California banned drivers from texting or talking on a cell phone while driving in 2009.
It may be illegal, but Californians are still breaking the law. Texting behind the wheel has tripled in Southern California since 2009, according to a survey from AAA.
Although the percentage is relatively low at 4.1 percent, it is three times higher than it was when the California state Assembly enacted a texting ban.
In January of 2009, only 1.4 percent of people said they drove while manipulating a wireless device. Last month AAA found that 4.1 percent of drivers could be texting at any given time while on the road.

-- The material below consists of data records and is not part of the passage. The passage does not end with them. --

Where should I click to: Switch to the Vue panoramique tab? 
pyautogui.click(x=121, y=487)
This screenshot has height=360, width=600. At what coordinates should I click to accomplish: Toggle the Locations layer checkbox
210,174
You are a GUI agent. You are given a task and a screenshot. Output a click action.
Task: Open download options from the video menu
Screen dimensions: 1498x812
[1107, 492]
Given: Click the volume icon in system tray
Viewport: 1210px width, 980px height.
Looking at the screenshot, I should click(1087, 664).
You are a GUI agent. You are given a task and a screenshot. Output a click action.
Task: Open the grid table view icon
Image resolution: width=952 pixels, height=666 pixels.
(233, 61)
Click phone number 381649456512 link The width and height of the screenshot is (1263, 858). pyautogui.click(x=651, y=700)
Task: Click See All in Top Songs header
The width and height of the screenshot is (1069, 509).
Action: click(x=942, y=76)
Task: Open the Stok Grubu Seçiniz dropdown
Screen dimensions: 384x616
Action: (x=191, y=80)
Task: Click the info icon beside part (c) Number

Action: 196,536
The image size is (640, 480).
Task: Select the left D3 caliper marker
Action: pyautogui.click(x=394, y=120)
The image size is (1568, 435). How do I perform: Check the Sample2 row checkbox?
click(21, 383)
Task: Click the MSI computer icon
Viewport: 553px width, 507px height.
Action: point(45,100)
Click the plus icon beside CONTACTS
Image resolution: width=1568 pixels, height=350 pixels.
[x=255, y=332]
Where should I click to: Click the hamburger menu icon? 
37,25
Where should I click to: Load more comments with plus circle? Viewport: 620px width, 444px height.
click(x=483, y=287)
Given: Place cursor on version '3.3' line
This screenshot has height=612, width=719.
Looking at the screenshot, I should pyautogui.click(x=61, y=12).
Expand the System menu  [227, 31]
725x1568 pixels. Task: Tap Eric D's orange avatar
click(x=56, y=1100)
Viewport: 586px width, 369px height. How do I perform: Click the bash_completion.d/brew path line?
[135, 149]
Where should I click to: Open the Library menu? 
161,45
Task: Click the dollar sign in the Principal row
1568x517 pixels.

Tickets for first time offenders are $25, but increases in price with time. Subsequent convictions are $50, and with penalty assessments the fine could be triple the fine, according to the California Department of Motor Vehicles.
“We write a lot of tickets for it,” Lt. Andra Brown from the San Diego Police Department said. “It’s something we take very seriously.”
Texting and driving is a primary reason for stopping, meaning police officers can pull over any driver they see texting or talking without a hands-free device.
Brown said often times people try to conceal that they are texting, but because they realize the inherent danger they end up putting their phone in direct visibility.
“The fact that they’re trying to hide it means they shouldn’t be doing it,” she said. “You obviously know that you’re doing something wrong. They’re giving themselves away.”
The combination of texting and driving has proved to be lethal – for both drivers and others on the road. A study performed last year by University of North Texas Health Science Center found that texting while driving was responsible for more than 16,000 deaths between 2002 and 2007.